Dieses und das angefochtene Urteil sind vorläufig vollstreckbar.
Die Revision wird nicht zugelassen.
Gründe
A. Die an einer Kapitalanlage interessierten Kläger schlossen zu einem nicht näher mitgeteilten Zeitpunkt einen Maklervertrag mit der Beklagten, die ihnen daraufhin das Mehrfamilienhaus I-Straße ... in C nachwies.
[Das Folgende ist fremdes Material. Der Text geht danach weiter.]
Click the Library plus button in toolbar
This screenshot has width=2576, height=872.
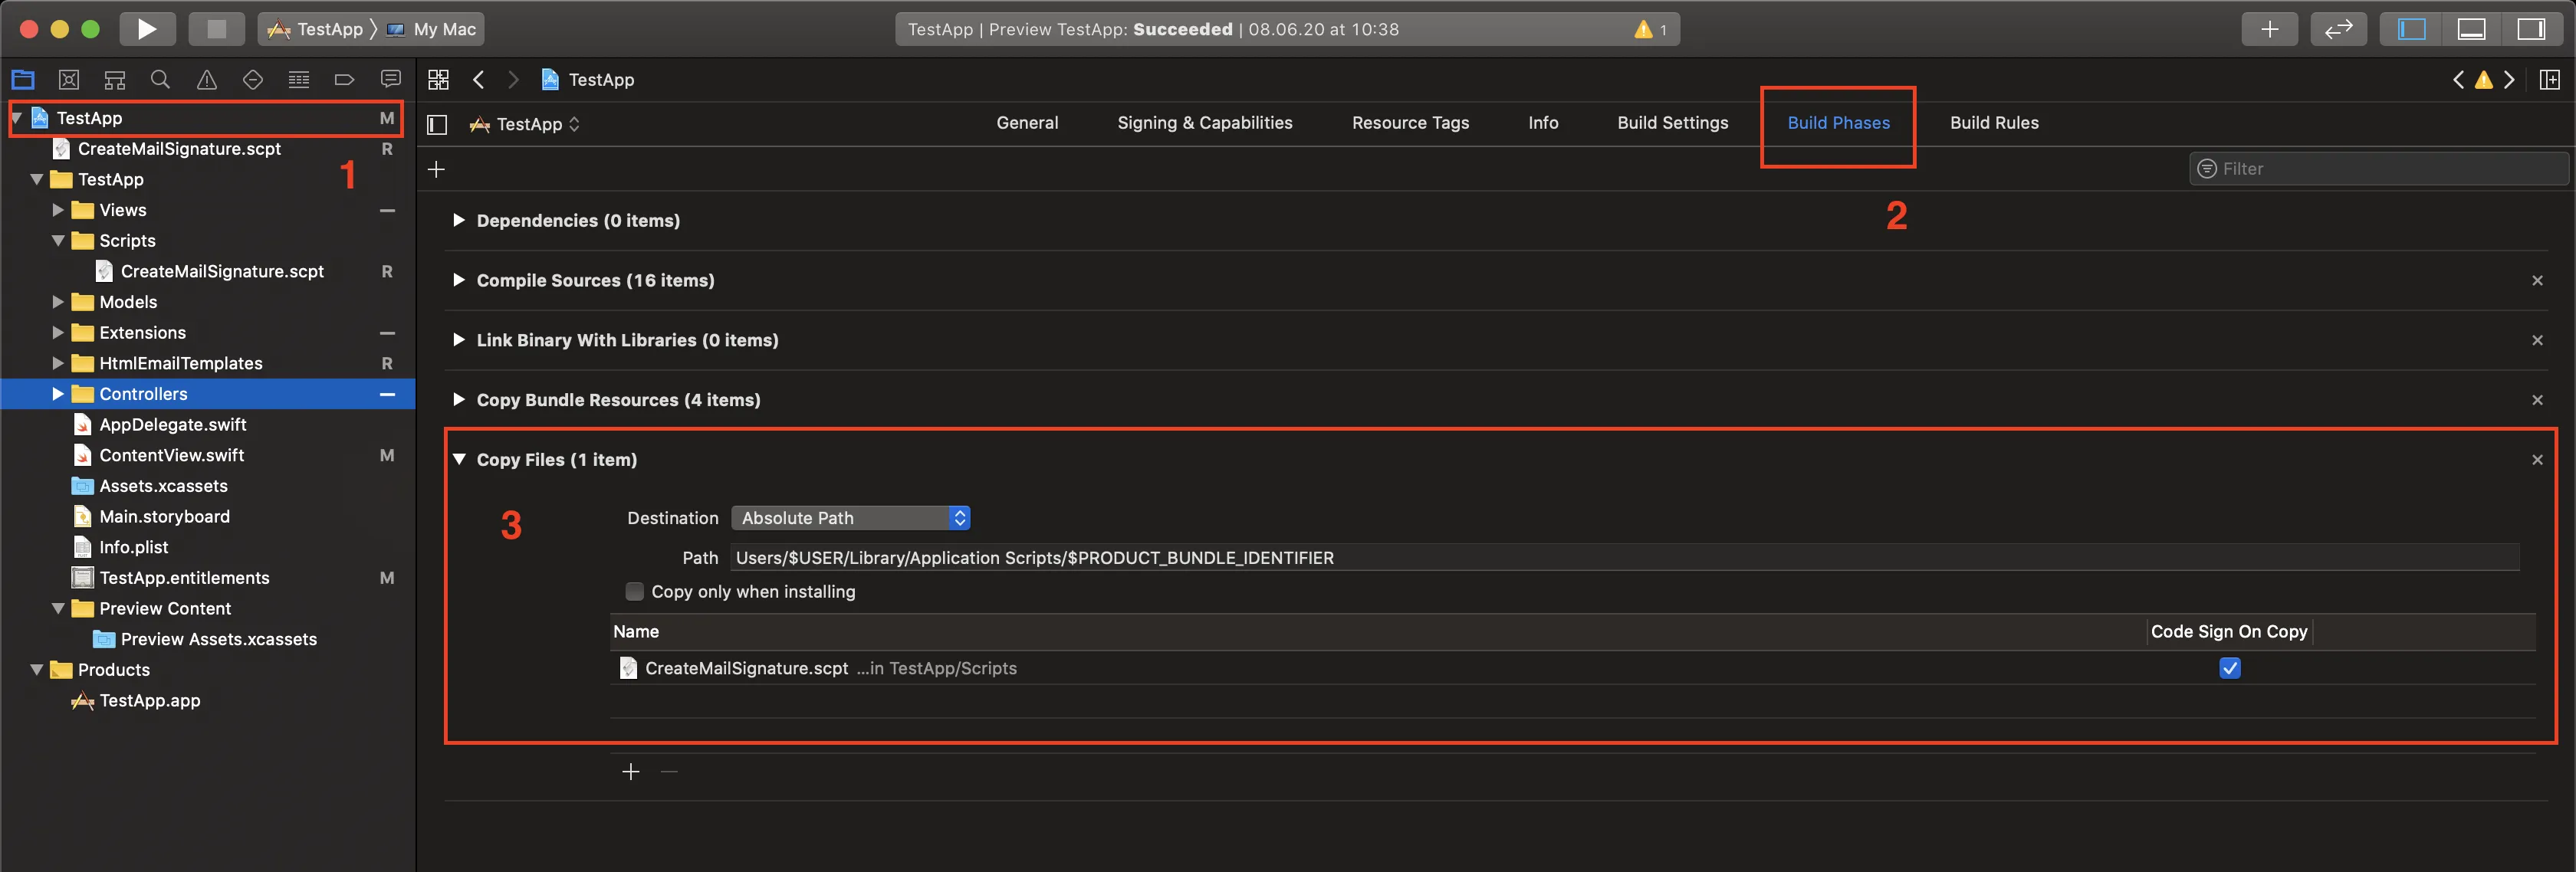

Die Kläger schlossen am 24.10.2016 mit der Eigentümerin einen notariellen Kaufvertrag über das Objekt zu einem Kaufpreis von 195.000,00 EUR; in § 10 (2. Abs.) des Kaufvertrags hieß es, der Verkäufer garantiere, "dass das Kaufobjekt ungekündigt vermietet" sei und dass u.a. keine "Mietstreitigkeiten" bestünden.
Die Beklagte stellte den Klägern unter dem 28.11.2016 eine Provision "für Nachweis und Vermittlung der Gelegenheit zum Abschluss des Vertrags" in Höhe von 9.282,00 EUR in Rechnung, die die Kläger am 21.12.2016 beglichen.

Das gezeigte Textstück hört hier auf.